En Código Público analizamos Malaherba, la primera novela de Manuel Jabois, donde se relatan con posterioridad y en primera persona las hazañas de Tambu, un niño de diez años que, junto con su hermana Rebe y sus amigos Elvis y Claudia, descubrirá lo mejor y lo peor del ser humano, el amor, la muerte o la transgresión de lo prohibido.

Malaherba impresiona porque, desde la primera a la última página, sabe guardar silencio: el texto se calla, pero ese mutismo o vacío es, a todas luces, su más poderosa revelación. La historia de Jabois desecha las apostillas y los aforismos con ínfulas de lecciones para que sea el lector quien, hundido bajo la losa de la nostalgia, rescate lo que palpita de una forma tan reconocible que, como tal, no necesita ser verbalizado por su autor. Así, a través de un niño de diez años llamado Tambu, el libro habla de lo más importante y de aquello que marca –del amor, del miedo, la muerte, del bien y del mal, de la infancia–, con una pureza que asusta. Y lo consigue por la ingenuidad infantil de este protagonista narrador; un pequeño sin respuestas que mira el mundo con asombro y a los adultos con estupefacción.

Sin que ninguna voz narrativa exterior a los hechos descubra el truco y a partir de la extrañeza de Tambu frente a lo habitual para el adulto, la novela pone en la palestra temas como el pudor por el sexo y la sensación de culpabilidad, herederas de la sociedad postfranquista de los años ochenta, que el tierno Mr Tamburino padece sin la conciencia de ser su víctima.

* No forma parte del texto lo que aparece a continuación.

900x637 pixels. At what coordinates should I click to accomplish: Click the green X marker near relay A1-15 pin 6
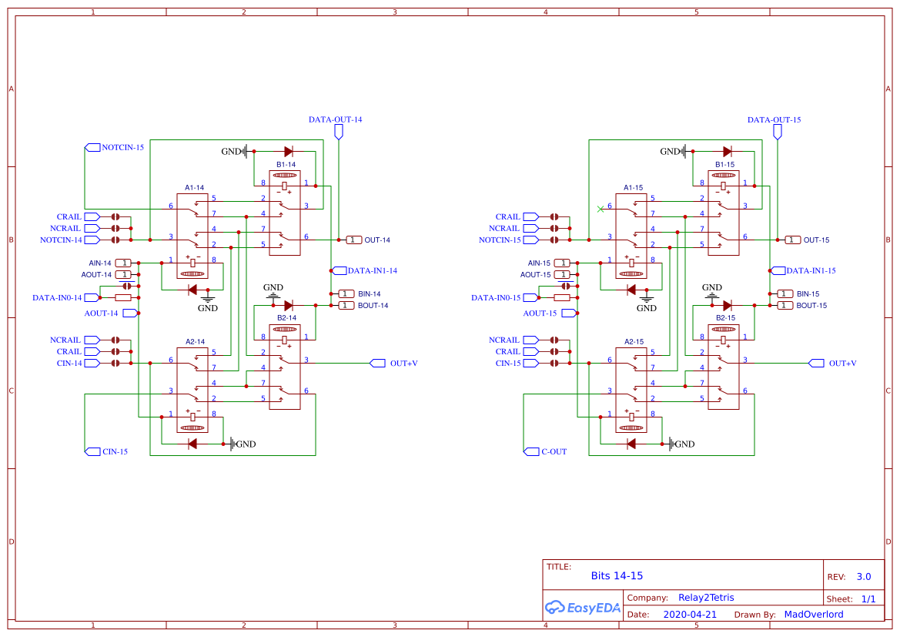click(601, 208)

A lo largo de este itinerario de mensajes implícitos y de distintas emociones en disputa, el lector asiste a lo mejor del libro: la peculiar historia entre Elvis y Tamburino. Iluminado por la ternura de estos dos personajes, que desarmarían hasta al más duro de los vaqueros, florece un amor infantil sin aditivos ni circunloquios que desnuda lo que puede haber de artificial o de impostado en una relación adulta hasta descubrir la amistad y el cariño más puros y absolutos. Todo ello vivido por la candidez virginal de dos angelitos ajenos a las pulsiones sexuales que no comprenden los prejuicios que desencadena su relación.

De esta forma, con una prosa autosuficiente que a menudo se acicala con el léxico y la sintaxis habitual de los críos, Malaherba penetra en un terreno tan hollado como la novela de infancia, aunque Jabois lo pisa con botas relucientes merced a su perfecto acoplamiento de lo bello y lo terrible. Su originalidad combina con un humor que encuentra en el repertorio de travesuras que urden los chavales en el colegio su gran campo de actuación, aunque también se prodiga en la interpretación equívoca por parte de Tambu del mundo de los mayores o en sus ocurrencias. No obstante, lo cómico no se presenta como camino, sino como salida: ante el dolor que preside el relato, el ingenio de Jabois salva al lector de yacer ahogado al fondo de sus páginas. Es un libro muy emotivo –y desde luego, emocionante– que podría matarte de pena o de una carcajada, pero que recomendaría incluso a los paladares más selectos: todos sobrevivimos a estas historias porque son tan reales como la vida.